• Work item
Each record must be printed again exactly as it appears.

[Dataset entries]
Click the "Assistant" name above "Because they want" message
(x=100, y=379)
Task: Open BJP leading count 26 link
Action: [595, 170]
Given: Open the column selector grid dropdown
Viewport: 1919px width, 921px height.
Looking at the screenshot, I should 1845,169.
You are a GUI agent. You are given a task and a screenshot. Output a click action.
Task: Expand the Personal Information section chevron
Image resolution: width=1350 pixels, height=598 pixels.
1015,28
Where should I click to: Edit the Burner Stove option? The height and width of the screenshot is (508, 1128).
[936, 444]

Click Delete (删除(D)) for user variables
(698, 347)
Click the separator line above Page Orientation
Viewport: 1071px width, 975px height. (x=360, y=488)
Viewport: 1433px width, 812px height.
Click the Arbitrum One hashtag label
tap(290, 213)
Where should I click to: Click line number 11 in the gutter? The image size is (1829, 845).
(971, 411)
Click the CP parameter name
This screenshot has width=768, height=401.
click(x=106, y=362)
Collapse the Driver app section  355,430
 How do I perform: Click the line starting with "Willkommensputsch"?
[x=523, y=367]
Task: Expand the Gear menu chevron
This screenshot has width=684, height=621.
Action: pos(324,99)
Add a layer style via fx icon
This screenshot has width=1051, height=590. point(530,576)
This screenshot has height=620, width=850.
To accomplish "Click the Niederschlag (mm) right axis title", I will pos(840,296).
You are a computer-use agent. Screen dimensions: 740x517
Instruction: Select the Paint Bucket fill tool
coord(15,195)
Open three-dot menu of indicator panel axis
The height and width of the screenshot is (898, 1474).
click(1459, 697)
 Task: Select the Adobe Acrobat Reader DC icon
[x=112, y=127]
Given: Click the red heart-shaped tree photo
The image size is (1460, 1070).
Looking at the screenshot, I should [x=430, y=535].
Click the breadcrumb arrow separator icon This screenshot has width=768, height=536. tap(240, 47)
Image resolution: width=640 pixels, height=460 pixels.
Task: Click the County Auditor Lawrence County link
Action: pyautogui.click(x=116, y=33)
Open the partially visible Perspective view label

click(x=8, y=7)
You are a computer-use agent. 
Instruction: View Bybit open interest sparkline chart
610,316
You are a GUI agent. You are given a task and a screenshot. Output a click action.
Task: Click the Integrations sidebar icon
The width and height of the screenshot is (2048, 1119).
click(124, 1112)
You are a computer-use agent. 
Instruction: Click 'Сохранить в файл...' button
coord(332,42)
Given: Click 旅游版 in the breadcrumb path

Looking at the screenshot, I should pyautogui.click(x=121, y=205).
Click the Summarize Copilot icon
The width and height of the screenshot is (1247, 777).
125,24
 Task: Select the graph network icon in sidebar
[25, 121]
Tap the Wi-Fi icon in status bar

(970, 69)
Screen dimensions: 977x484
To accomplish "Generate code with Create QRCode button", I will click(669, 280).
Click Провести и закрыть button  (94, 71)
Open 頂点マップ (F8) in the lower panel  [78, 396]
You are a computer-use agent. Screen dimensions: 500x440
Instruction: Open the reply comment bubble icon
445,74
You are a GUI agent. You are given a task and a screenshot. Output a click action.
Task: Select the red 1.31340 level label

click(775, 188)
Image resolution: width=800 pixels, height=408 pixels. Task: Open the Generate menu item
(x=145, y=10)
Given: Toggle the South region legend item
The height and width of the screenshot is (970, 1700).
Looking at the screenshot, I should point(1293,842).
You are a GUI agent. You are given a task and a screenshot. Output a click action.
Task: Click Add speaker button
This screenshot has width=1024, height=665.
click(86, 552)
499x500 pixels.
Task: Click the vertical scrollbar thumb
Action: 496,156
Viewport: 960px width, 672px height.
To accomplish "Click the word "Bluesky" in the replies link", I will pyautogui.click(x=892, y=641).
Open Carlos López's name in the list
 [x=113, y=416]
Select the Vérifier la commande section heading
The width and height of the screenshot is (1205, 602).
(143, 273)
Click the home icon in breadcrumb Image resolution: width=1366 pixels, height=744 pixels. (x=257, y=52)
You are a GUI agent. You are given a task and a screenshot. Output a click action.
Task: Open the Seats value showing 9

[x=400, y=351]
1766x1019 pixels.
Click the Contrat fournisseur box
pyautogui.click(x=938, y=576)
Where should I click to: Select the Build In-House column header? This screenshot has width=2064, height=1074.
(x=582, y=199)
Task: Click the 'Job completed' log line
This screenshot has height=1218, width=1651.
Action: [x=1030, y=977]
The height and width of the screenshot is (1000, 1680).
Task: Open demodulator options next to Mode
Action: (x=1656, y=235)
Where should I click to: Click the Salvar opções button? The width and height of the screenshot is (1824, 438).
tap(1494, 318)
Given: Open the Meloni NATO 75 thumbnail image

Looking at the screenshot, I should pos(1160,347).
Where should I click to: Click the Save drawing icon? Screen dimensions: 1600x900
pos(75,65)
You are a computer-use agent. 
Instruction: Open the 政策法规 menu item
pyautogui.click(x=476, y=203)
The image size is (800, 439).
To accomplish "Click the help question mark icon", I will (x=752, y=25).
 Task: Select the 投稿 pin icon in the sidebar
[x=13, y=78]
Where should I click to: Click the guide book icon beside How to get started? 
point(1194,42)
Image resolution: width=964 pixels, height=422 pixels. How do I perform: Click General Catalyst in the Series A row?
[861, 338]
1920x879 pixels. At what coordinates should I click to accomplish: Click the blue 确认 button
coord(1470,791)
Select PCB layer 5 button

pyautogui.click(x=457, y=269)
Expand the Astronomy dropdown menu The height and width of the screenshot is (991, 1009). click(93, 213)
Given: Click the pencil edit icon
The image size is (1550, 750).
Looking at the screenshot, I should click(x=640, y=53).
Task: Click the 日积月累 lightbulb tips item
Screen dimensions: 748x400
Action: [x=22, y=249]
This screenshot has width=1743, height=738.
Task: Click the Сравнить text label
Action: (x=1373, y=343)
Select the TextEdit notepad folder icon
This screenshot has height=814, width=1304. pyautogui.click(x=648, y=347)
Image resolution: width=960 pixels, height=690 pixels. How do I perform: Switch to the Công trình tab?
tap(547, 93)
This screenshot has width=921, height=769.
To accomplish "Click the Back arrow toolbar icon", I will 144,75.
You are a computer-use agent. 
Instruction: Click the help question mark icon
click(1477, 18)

• Result for this exercise
Click the "Assistant" name above "Because they want" message
(x=100, y=379)
Task: Open BJP leading count 26 link
Action: [595, 170]
Given: Open the column selector grid dropdown
Viewport: 1919px width, 921px height.
Looking at the screenshot, I should 1845,169.
You are a GUI agent. You are given a task and a screenshot. Output a click action.
Task: Expand the Personal Information section chevron
Image resolution: width=1350 pixels, height=598 pixels.
1015,28
Where should I click to: Edit the Burner Stove option? The height and width of the screenshot is (508, 1128).
[936, 444]

Click Delete (删除(D)) for user variables
(698, 347)
Click the separator line above Page Orientation
Viewport: 1071px width, 975px height. (x=360, y=488)
Viewport: 1433px width, 812px height.
Click the Arbitrum One hashtag label
tap(290, 213)
Where should I click to: Click line number 11 in the gutter? The image size is (1829, 845).
(971, 411)
Click the CP parameter name
This screenshot has width=768, height=401.
click(x=106, y=362)
Collapse the Driver app section  355,430
 How do I perform: Click the line starting with "Willkommensputsch"?
[x=523, y=367]
Task: Expand the Gear menu chevron
This screenshot has width=684, height=621.
Action: pos(324,99)
Add a layer style via fx icon
This screenshot has width=1051, height=590. point(530,576)
This screenshot has height=620, width=850.
To accomplish "Click the Niederschlag (mm) right axis title", I will pos(840,296).
You are a computer-use agent. Screen dimensions: 740x517
Instruction: Select the Paint Bucket fill tool
coord(15,195)
Open three-dot menu of indicator panel axis
The height and width of the screenshot is (898, 1474).
click(1459, 697)
 Task: Select the Adobe Acrobat Reader DC icon
[x=112, y=127]
Given: Click the red heart-shaped tree photo
The image size is (1460, 1070).
Looking at the screenshot, I should [x=430, y=535].
Click the breadcrumb arrow separator icon This screenshot has width=768, height=536. tap(240, 47)
Image resolution: width=640 pixels, height=460 pixels.
Task: Click the County Auditor Lawrence County link
Action: pyautogui.click(x=116, y=33)
Open the partially visible Perspective view label

click(x=8, y=7)
You are a computer-use agent. 
Instruction: View Bybit open interest sparkline chart
610,316
You are a GUI agent. You are given a task and a screenshot. Output a click action.
Task: Click the Integrations sidebar icon
The width and height of the screenshot is (2048, 1119).
click(124, 1112)
You are a computer-use agent. 
Instruction: Click 'Сохранить в файл...' button
coord(332,42)
Given: Click 旅游版 in the breadcrumb path

Looking at the screenshot, I should pyautogui.click(x=121, y=205).
Click the Summarize Copilot icon
The width and height of the screenshot is (1247, 777).
125,24
 Task: Select the graph network icon in sidebar
[25, 121]
Tap the Wi-Fi icon in status bar

(970, 69)
Screen dimensions: 977x484
To accomplish "Generate code with Create QRCode button", I will click(669, 280).
Click Провести и закрыть button  (94, 71)
Open 頂点マップ (F8) in the lower panel  [78, 396]
You are a computer-use agent. Screen dimensions: 500x440
Instruction: Open the reply comment bubble icon
445,74
You are a GUI agent. You are given a task and a screenshot. Output a click action.
Task: Select the red 1.31340 level label

click(775, 188)
Image resolution: width=800 pixels, height=408 pixels. Task: Open the Generate menu item
(x=145, y=10)
Given: Toggle the South region legend item
The height and width of the screenshot is (970, 1700).
Looking at the screenshot, I should point(1293,842).
You are a GUI agent. You are given a task and a screenshot. Output a click action.
Task: Click Add speaker button
This screenshot has width=1024, height=665.
click(86, 552)
499x500 pixels.
Task: Click the vertical scrollbar thumb
Action: 496,156
Viewport: 960px width, 672px height.
To accomplish "Click the word "Bluesky" in the replies link", I will pyautogui.click(x=892, y=641).
Open Carlos López's name in the list
 [x=113, y=416]
Select the Vérifier la commande section heading
The width and height of the screenshot is (1205, 602).
(143, 273)
Click the home icon in breadcrumb Image resolution: width=1366 pixels, height=744 pixels. (x=257, y=52)
You are a GUI agent. You are given a task and a screenshot. Output a click action.
Task: Open the Seats value showing 9

[x=400, y=351]
1766x1019 pixels.
Click the Contrat fournisseur box
pyautogui.click(x=938, y=576)
Where should I click to: Select the Build In-House column header? This screenshot has width=2064, height=1074.
(x=582, y=199)
Task: Click the 'Job completed' log line
This screenshot has height=1218, width=1651.
Action: [x=1030, y=977]
The height and width of the screenshot is (1000, 1680).
Task: Open demodulator options next to Mode
Action: (x=1656, y=235)
Where should I click to: Click the Salvar opções button? The width and height of the screenshot is (1824, 438).
tap(1494, 318)
Given: Open the Meloni NATO 75 thumbnail image

Looking at the screenshot, I should pos(1160,347).
Where should I click to: Click the Save drawing icon? Screen dimensions: 1600x900
pos(75,65)
You are a computer-use agent. 
Instruction: Open the 政策法规 menu item
pyautogui.click(x=476, y=203)
The image size is (800, 439).
To accomplish "Click the help question mark icon", I will (x=752, y=25).
 Task: Select the 投稿 pin icon in the sidebar
[x=13, y=78]
Where should I click to: Click the guide book icon beside How to get started? 
point(1194,42)
Image resolution: width=964 pixels, height=422 pixels. How do I perform: Click General Catalyst in the Series A row?
[861, 338]
1920x879 pixels. At what coordinates should I click to accomplish: Click the blue 确认 button
coord(1470,791)
Select PCB layer 5 button

pyautogui.click(x=457, y=269)
Expand the Astronomy dropdown menu The height and width of the screenshot is (991, 1009). click(93, 213)
Given: Click the pencil edit icon
The image size is (1550, 750).
Looking at the screenshot, I should click(x=640, y=53).
Task: Click the 日积月累 lightbulb tips item
Screen dimensions: 748x400
Action: [x=22, y=249]
This screenshot has width=1743, height=738.
Task: Click the Сравнить text label
Action: (x=1373, y=343)
Select the TextEdit notepad folder icon
This screenshot has height=814, width=1304. pyautogui.click(x=648, y=347)
Image resolution: width=960 pixels, height=690 pixels. How do I perform: Switch to the Công trình tab?
tap(547, 93)
This screenshot has width=921, height=769.
To accomplish "Click the Back arrow toolbar icon", I will 144,75.
You are a computer-use agent. 
Instruction: Click the help question mark icon
click(1477, 18)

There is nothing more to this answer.